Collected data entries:

===

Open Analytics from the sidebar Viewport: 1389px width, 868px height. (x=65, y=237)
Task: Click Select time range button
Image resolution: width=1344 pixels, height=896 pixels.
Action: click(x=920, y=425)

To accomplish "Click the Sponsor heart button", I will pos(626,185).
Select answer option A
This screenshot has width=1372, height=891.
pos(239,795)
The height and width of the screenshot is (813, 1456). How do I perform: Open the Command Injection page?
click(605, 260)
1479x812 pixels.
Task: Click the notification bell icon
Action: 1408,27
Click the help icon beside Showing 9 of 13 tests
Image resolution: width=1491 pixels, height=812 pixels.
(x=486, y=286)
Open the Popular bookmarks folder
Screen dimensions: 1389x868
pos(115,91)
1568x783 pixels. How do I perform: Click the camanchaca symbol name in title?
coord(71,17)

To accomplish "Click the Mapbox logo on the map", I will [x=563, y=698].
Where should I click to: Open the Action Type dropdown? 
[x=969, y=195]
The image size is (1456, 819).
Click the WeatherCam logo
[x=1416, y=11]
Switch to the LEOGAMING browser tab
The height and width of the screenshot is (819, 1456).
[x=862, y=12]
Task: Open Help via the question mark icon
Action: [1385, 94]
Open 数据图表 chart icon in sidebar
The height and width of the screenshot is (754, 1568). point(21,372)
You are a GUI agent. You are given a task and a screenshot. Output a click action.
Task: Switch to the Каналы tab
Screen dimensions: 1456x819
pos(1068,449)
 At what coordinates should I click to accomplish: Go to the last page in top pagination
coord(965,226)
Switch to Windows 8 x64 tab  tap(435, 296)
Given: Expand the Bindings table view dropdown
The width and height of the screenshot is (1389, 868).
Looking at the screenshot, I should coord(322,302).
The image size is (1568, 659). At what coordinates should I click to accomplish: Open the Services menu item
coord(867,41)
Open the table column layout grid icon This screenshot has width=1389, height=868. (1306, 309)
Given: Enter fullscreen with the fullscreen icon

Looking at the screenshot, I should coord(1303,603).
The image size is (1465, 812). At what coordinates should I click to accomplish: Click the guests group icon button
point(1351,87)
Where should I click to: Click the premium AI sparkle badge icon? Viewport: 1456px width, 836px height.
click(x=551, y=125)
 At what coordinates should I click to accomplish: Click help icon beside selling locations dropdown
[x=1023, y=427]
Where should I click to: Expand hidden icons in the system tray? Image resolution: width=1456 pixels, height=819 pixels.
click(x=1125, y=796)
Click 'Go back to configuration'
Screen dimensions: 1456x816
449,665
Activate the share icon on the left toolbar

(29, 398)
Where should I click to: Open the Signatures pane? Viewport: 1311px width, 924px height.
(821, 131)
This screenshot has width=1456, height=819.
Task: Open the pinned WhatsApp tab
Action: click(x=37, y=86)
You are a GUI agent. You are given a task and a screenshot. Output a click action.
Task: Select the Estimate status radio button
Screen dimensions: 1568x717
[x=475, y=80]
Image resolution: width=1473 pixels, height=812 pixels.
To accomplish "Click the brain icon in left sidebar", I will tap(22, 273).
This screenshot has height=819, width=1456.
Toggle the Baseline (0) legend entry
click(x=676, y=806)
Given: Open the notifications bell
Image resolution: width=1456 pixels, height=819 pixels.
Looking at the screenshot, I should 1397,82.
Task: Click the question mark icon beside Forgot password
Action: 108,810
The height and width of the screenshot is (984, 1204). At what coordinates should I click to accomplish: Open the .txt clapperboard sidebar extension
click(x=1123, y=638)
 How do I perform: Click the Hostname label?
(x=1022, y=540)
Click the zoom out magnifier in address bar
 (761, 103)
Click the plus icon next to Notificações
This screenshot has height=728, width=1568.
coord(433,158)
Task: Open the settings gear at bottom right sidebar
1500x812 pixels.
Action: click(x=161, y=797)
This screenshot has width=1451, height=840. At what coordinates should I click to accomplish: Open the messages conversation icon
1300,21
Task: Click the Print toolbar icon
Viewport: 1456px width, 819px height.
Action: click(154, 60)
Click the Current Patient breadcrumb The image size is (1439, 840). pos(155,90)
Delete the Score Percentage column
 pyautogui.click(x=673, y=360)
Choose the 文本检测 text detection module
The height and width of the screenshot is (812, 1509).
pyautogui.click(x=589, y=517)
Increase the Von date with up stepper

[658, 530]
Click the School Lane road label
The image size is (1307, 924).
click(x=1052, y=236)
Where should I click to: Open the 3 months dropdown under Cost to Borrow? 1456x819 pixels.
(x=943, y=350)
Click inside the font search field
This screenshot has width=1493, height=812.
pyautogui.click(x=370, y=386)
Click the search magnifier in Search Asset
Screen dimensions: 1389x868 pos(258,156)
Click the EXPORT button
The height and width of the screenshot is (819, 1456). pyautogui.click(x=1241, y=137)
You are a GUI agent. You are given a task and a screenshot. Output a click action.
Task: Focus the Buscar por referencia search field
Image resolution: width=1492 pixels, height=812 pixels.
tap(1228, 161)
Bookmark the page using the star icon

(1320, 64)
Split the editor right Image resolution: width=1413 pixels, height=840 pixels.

===

Your goal
Can you restate every record above word for word?

Response
Open Analytics from the sidebar Viewport: 1389px width, 868px height. (x=65, y=237)
Task: Click Select time range button
Image resolution: width=1344 pixels, height=896 pixels.
Action: click(x=920, y=425)

To accomplish "Click the Sponsor heart button", I will pos(626,185).
Select answer option A
This screenshot has width=1372, height=891.
pos(239,795)
The height and width of the screenshot is (813, 1456). How do I perform: Open the Command Injection page?
click(605, 260)
1479x812 pixels.
Task: Click the notification bell icon
Action: 1408,27
Click the help icon beside Showing 9 of 13 tests
Image resolution: width=1491 pixels, height=812 pixels.
(x=486, y=286)
Open the Popular bookmarks folder
Screen dimensions: 1389x868
pos(115,91)
1568x783 pixels. How do I perform: Click the camanchaca symbol name in title?
coord(71,17)

To accomplish "Click the Mapbox logo on the map", I will [x=563, y=698].
Where should I click to: Open the Action Type dropdown? 
[x=969, y=195]
The image size is (1456, 819).
Click the WeatherCam logo
[x=1416, y=11]
Switch to the LEOGAMING browser tab
The height and width of the screenshot is (819, 1456).
[x=862, y=12]
Task: Open Help via the question mark icon
Action: [1385, 94]
Open 数据图表 chart icon in sidebar
The height and width of the screenshot is (754, 1568). point(21,372)
You are a GUI agent. You are given a task and a screenshot. Output a click action.
Task: Switch to the Каналы tab
Screen dimensions: 1456x819
pos(1068,449)
 At what coordinates should I click to accomplish: Go to the last page in top pagination
coord(965,226)
Switch to Windows 8 x64 tab  tap(435, 296)
Given: Expand the Bindings table view dropdown
The width and height of the screenshot is (1389, 868).
Looking at the screenshot, I should coord(322,302).
The image size is (1568, 659). At what coordinates should I click to accomplish: Open the Services menu item
coord(867,41)
Open the table column layout grid icon This screenshot has width=1389, height=868. (1306, 309)
Given: Enter fullscreen with the fullscreen icon

Looking at the screenshot, I should coord(1303,603).
The image size is (1465, 812). At what coordinates should I click to accomplish: Click the guests group icon button
point(1351,87)
Where should I click to: Click the premium AI sparkle badge icon? Viewport: 1456px width, 836px height.
click(x=551, y=125)
 At what coordinates should I click to accomplish: Click help icon beside selling locations dropdown
[x=1023, y=427]
Where should I click to: Expand hidden icons in the system tray? Image resolution: width=1456 pixels, height=819 pixels.
click(x=1125, y=796)
Click 'Go back to configuration'
Screen dimensions: 1456x816
449,665
Activate the share icon on the left toolbar

(29, 398)
Where should I click to: Open the Signatures pane? Viewport: 1311px width, 924px height.
(821, 131)
This screenshot has width=1456, height=819.
Task: Open the pinned WhatsApp tab
Action: click(x=37, y=86)
You are a GUI agent. You are given a task and a screenshot. Output a click action.
Task: Select the Estimate status radio button
Screen dimensions: 1568x717
[x=475, y=80]
Image resolution: width=1473 pixels, height=812 pixels.
To accomplish "Click the brain icon in left sidebar", I will tap(22, 273).
This screenshot has height=819, width=1456.
Toggle the Baseline (0) legend entry
click(x=676, y=806)
Given: Open the notifications bell
Image resolution: width=1456 pixels, height=819 pixels.
Looking at the screenshot, I should 1397,82.
Task: Click the question mark icon beside Forgot password
Action: 108,810
The height and width of the screenshot is (984, 1204). At what coordinates should I click to accomplish: Open the .txt clapperboard sidebar extension
click(x=1123, y=638)
 How do I perform: Click the Hostname label?
(x=1022, y=540)
Click the zoom out magnifier in address bar
 (761, 103)
Click the plus icon next to Notificações
This screenshot has height=728, width=1568.
coord(433,158)
Task: Open the settings gear at bottom right sidebar
1500x812 pixels.
Action: click(x=161, y=797)
This screenshot has width=1451, height=840. At what coordinates should I click to accomplish: Open the messages conversation icon
1300,21
Task: Click the Print toolbar icon
Viewport: 1456px width, 819px height.
Action: click(154, 60)
Click the Current Patient breadcrumb The image size is (1439, 840). pos(155,90)
Delete the Score Percentage column
 pyautogui.click(x=673, y=360)
Choose the 文本检测 text detection module
The height and width of the screenshot is (812, 1509).
pyautogui.click(x=589, y=517)
Increase the Von date with up stepper

[658, 530]
Click the School Lane road label
The image size is (1307, 924).
click(x=1052, y=236)
Where should I click to: Open the 3 months dropdown under Cost to Borrow? 1456x819 pixels.
(x=943, y=350)
Click inside the font search field
This screenshot has width=1493, height=812.
pyautogui.click(x=370, y=386)
Click the search magnifier in Search Asset
Screen dimensions: 1389x868 pos(258,156)
Click the EXPORT button
The height and width of the screenshot is (819, 1456). pyautogui.click(x=1241, y=137)
You are a GUI agent. You are given a task and a screenshot. Output a click action.
Task: Focus the Buscar por referencia search field
Image resolution: width=1492 pixels, height=812 pixels.
tap(1228, 161)
Bookmark the page using the star icon

(1320, 64)
Split the editor right Image resolution: width=1413 pixels, height=840 pixels.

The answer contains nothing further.